Perhaps we should update the comments in Propositional, and consider including the more complicated example above as something that the heuristics cannot handle out of the box?

ivanperez-keera commented 1 month ago

let a = [True] ++ ([True] ++ ([True] ++ a)) is the result of appending multiple streams where each stream has a history of length 1. It shouldn't be confused with let a = [True, True, True] ++ a, which is a single stream with a history of length 3.

Should those be different?

RyanGlScott commented 1 month ago

The two streams are equivalent in terms of behavior, but Copilot stores each stream differently in its internal representation. (One could imagine an optimization that turns the let a = [True] ++ ([True] ++ ([True] ++ a)) into let a = [True, True, True] ++ a, but Copilot doesn't currently perform such an optimization.)

Copilot.Theorem.What4's heuristic is sensitive to this internal representation, as it uses the maximum history length of all streams in the specification to determine how to much work it needs to do an inductive proof. Generally speaking, this means that if you have streams with a longer history, the more work the heuristic will do (and the more likely it is that the proof will cover all of the necessary base cases).

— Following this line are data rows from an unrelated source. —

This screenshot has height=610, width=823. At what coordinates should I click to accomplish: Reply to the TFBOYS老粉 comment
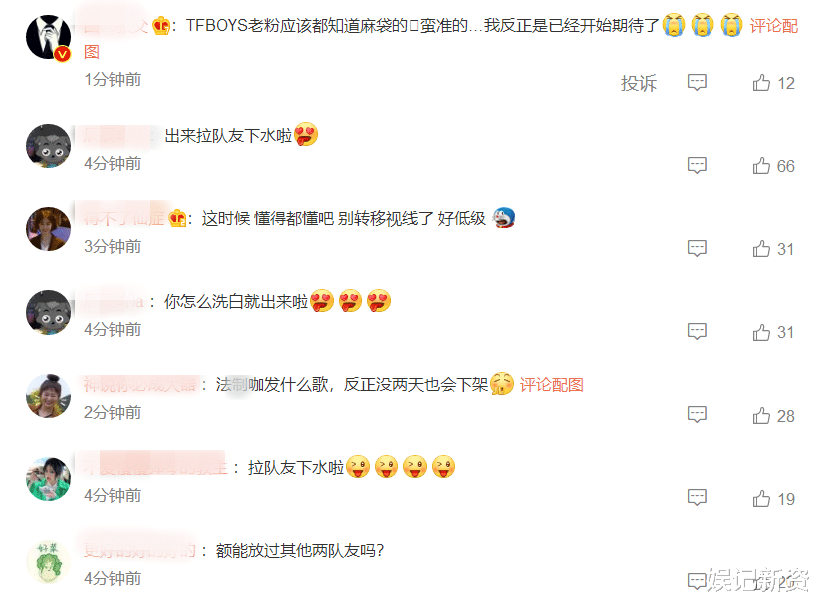(x=697, y=83)
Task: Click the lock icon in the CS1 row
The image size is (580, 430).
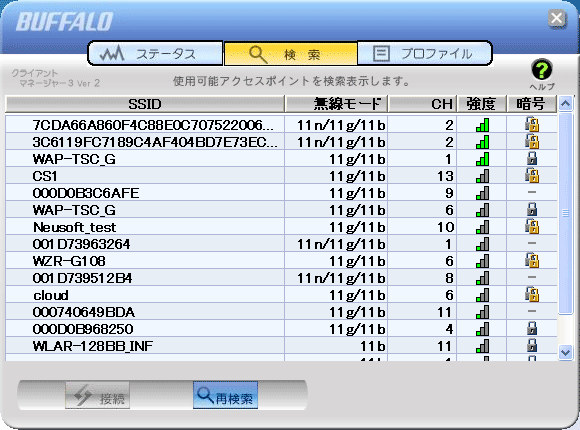Action: point(532,175)
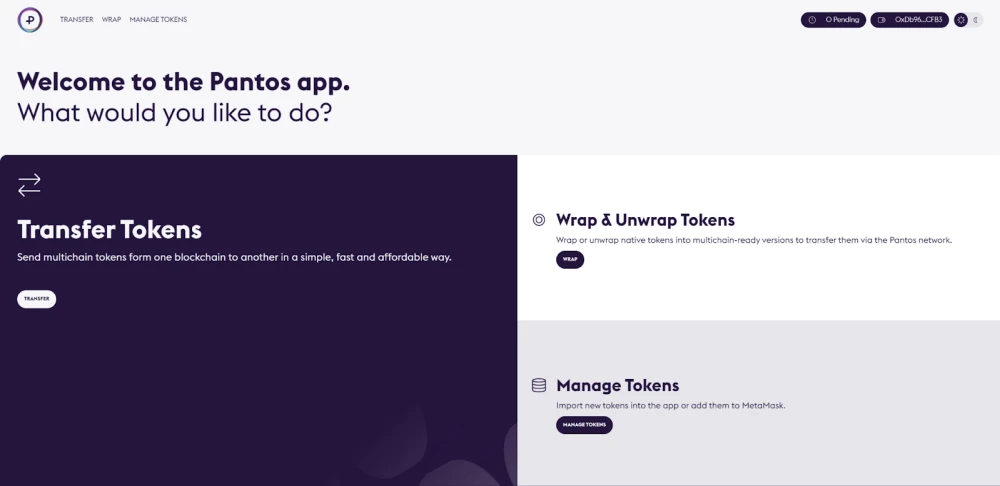Select the sun light-mode icon
The image size is (1000, 486).
(961, 20)
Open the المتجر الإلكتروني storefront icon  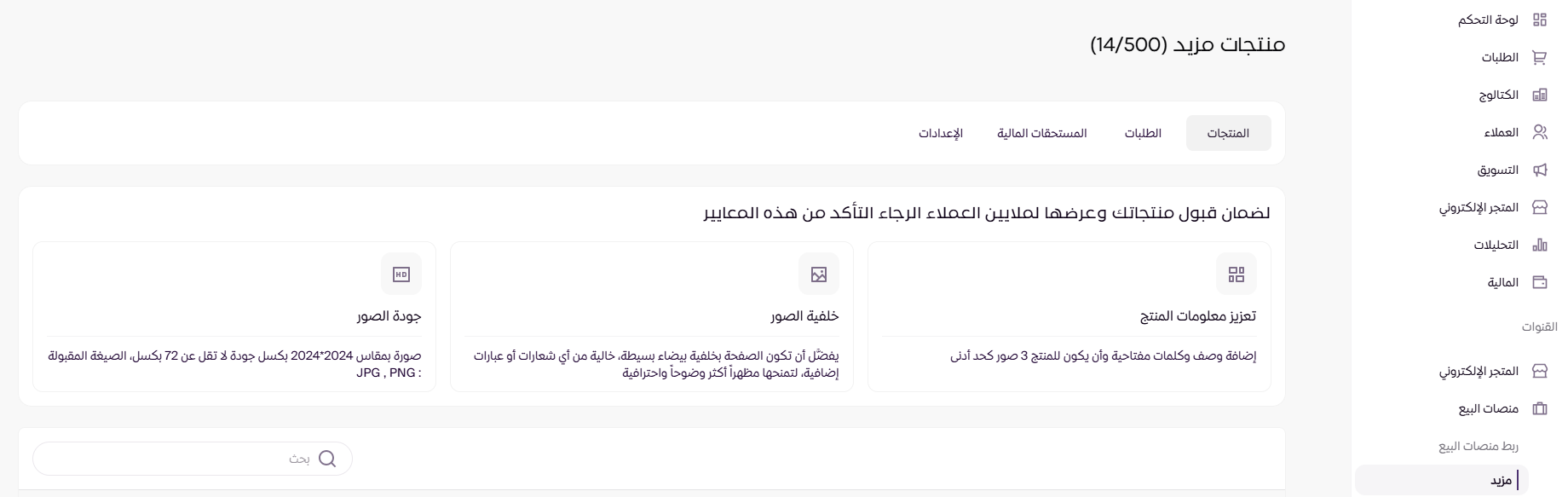pyautogui.click(x=1541, y=207)
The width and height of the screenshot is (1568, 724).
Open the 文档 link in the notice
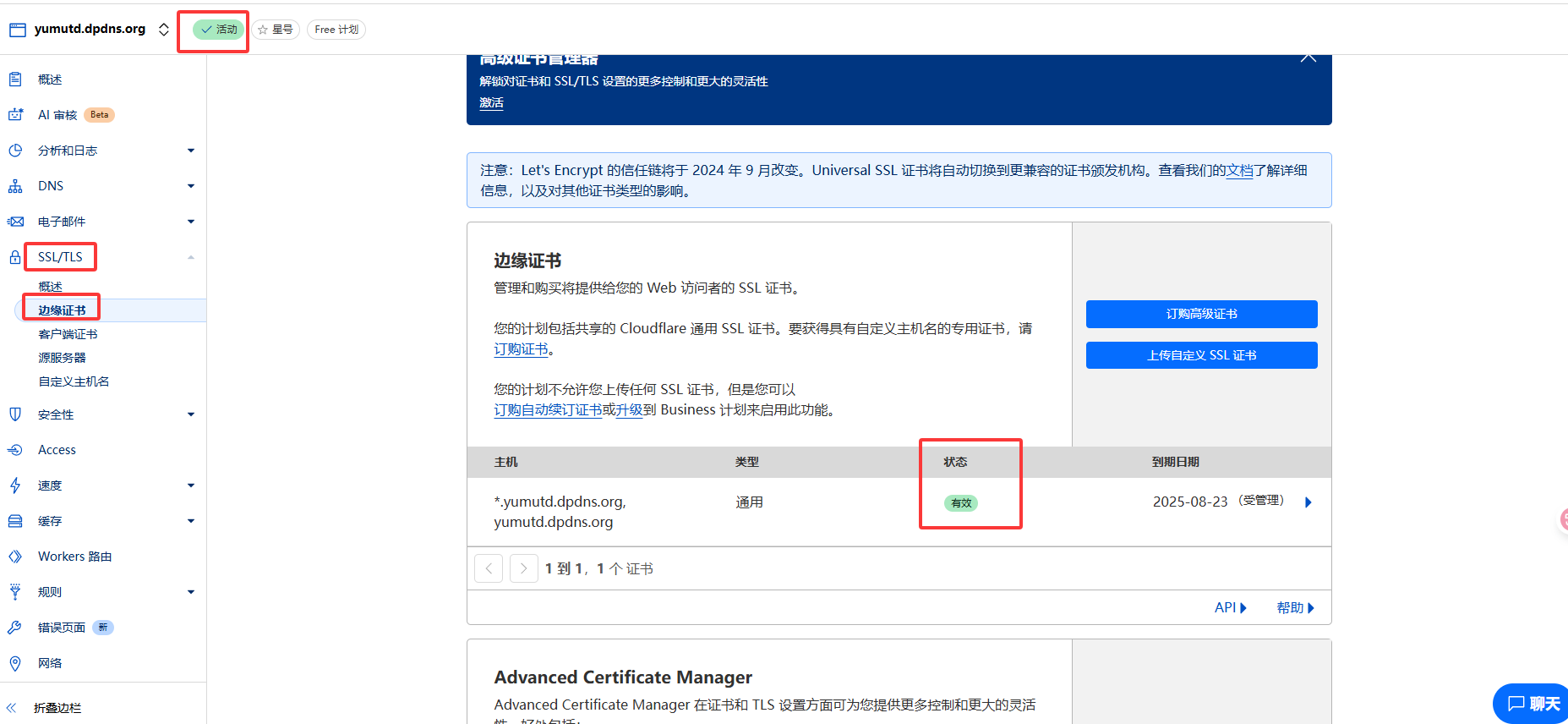coord(1239,171)
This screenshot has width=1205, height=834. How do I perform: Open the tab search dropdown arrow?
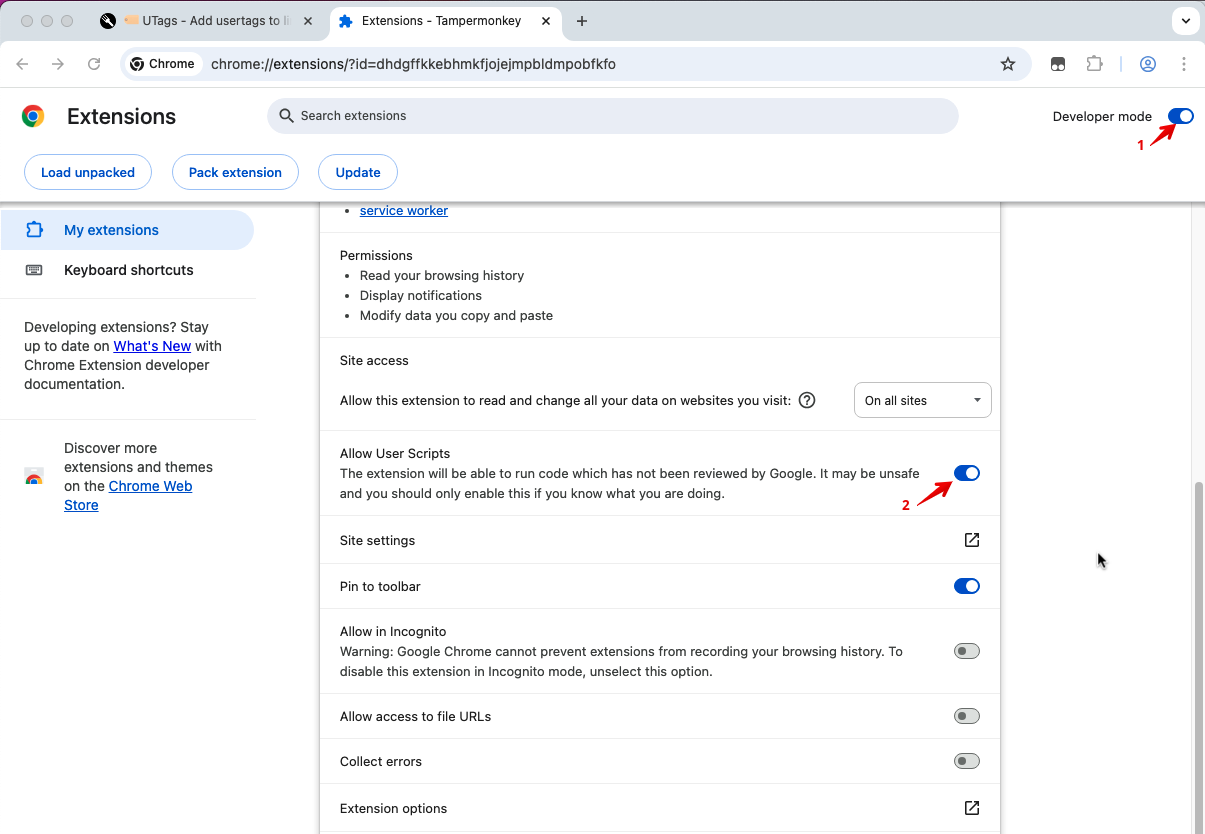[1184, 21]
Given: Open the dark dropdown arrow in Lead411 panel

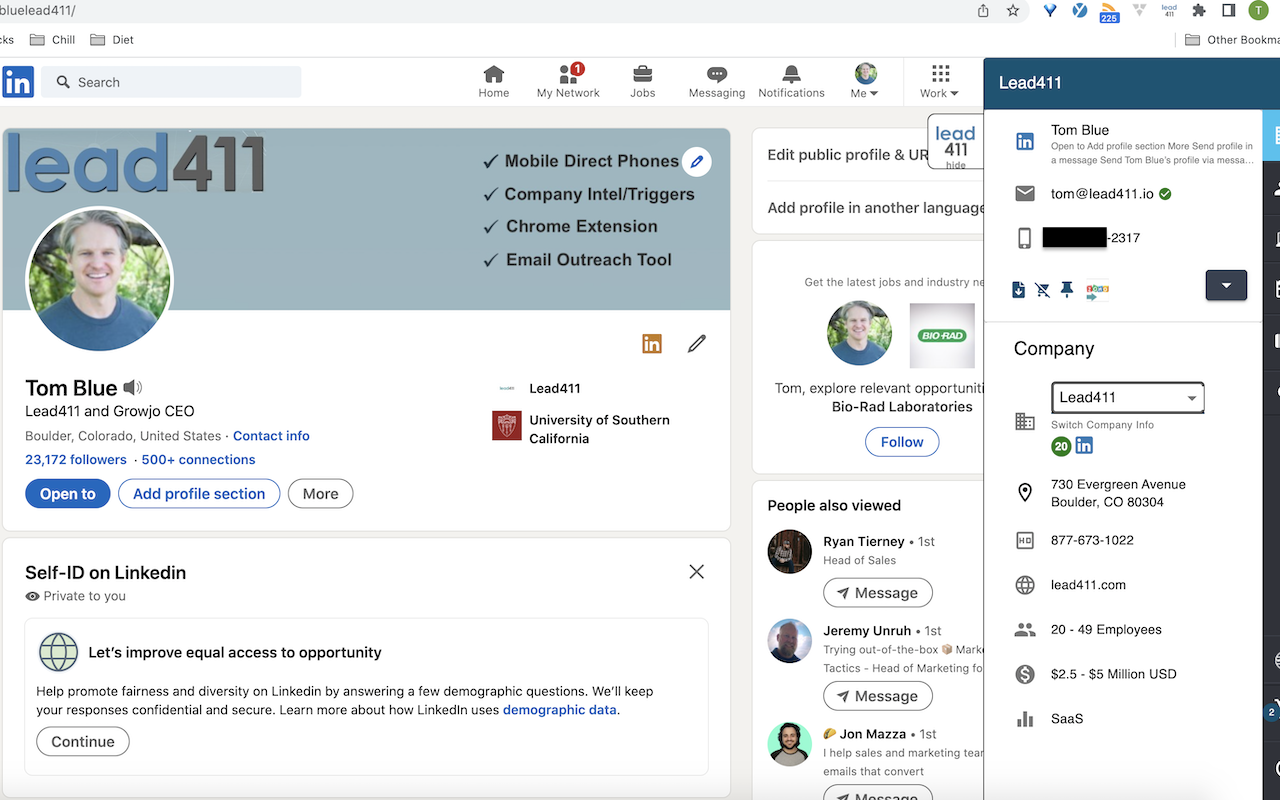Looking at the screenshot, I should (1226, 285).
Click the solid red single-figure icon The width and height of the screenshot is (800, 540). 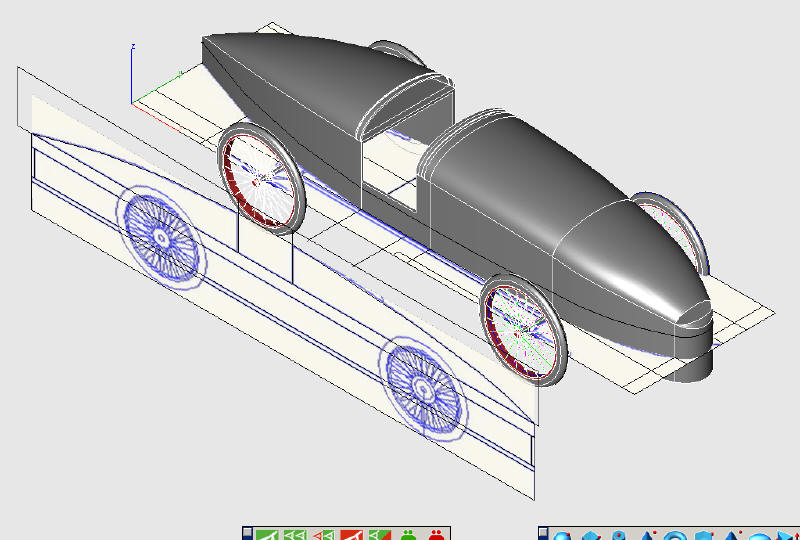[351, 535]

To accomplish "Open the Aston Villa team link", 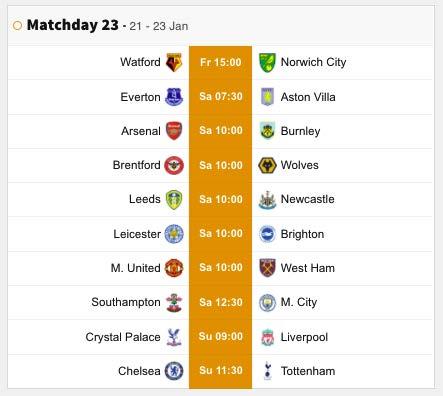I will point(308,97).
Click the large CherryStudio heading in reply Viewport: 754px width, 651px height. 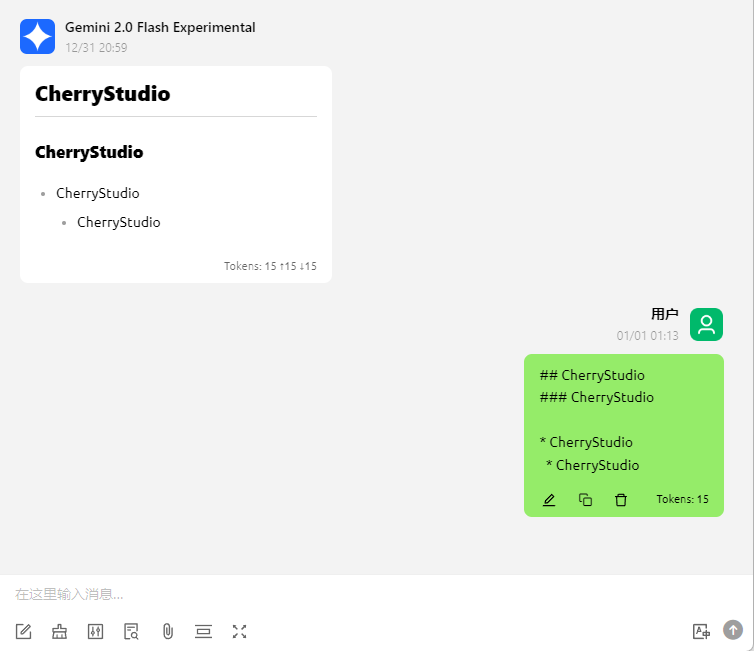(x=103, y=94)
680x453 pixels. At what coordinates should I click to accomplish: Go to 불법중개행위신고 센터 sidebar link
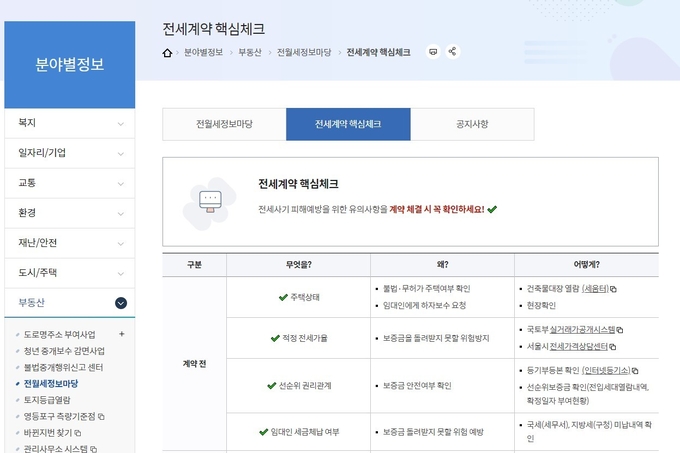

ivanperez-keera commented 1 month ago

Description

The example included in copilot/examples/what4/Propositional.hs includes comments indicating the expectations for each of the statements that can/cannot be proven with Z3. Those comments are incorrect wrt. the current implementation.

Type

Additional context

None.

Requester

Method to check presence of bug

Running the example if copilot/examples/what4/Propositional.hs produces an output that does not match the comments in the code. For example, the third example reads: https://github.com/Copilot-Language/copilot/blob/068c06dd7ab6e900e2e8728ecb1c3b6e94ba9ccb/copilot/examples/what4/Propositional.hs#L22-L26

but, when running the file, the output is:

*Main> main
Example 1: valid
Example 2: invalid
Example 3: valid
Example 4: valid
Example 5: valid
Example 6: valid
Example 7: valid

Expected result

The comments in and the output of running the file copilot/examples/what4/Propositional.hs match.

Desired result

The comments in and the output of running the file copilot/examples/what4/Propositional.hs match.

Proposed solution

Modify examples so that they are consistent with output, potentially duplicating them so that basic cases, which are handled by copilot-theorem, are shown separately from those that it cannot prove valid.

Further notes

ivanperez-keera commented 1 month ago

Change Manager: Confirmed that the issue exists.

ivanperez-keera commented 1 month ago

Technical Lead: Confirmed that the issue should be addressed.

ivanperez-keera commented 1 month ago

Technical Lead: Issue scheduled for fixing in Copilot 4.1.

Fix assigned to: @RyanGlScott .

RyanGlScott commented 1 month ago

Implementor: Solution implemented, review requested.

ivanperez-keera commented 2 weeks ago

Change Manager: Verified that:

ivanperez-keera commented 2 weeks ago

Change Manager: Implementation ready to be merged.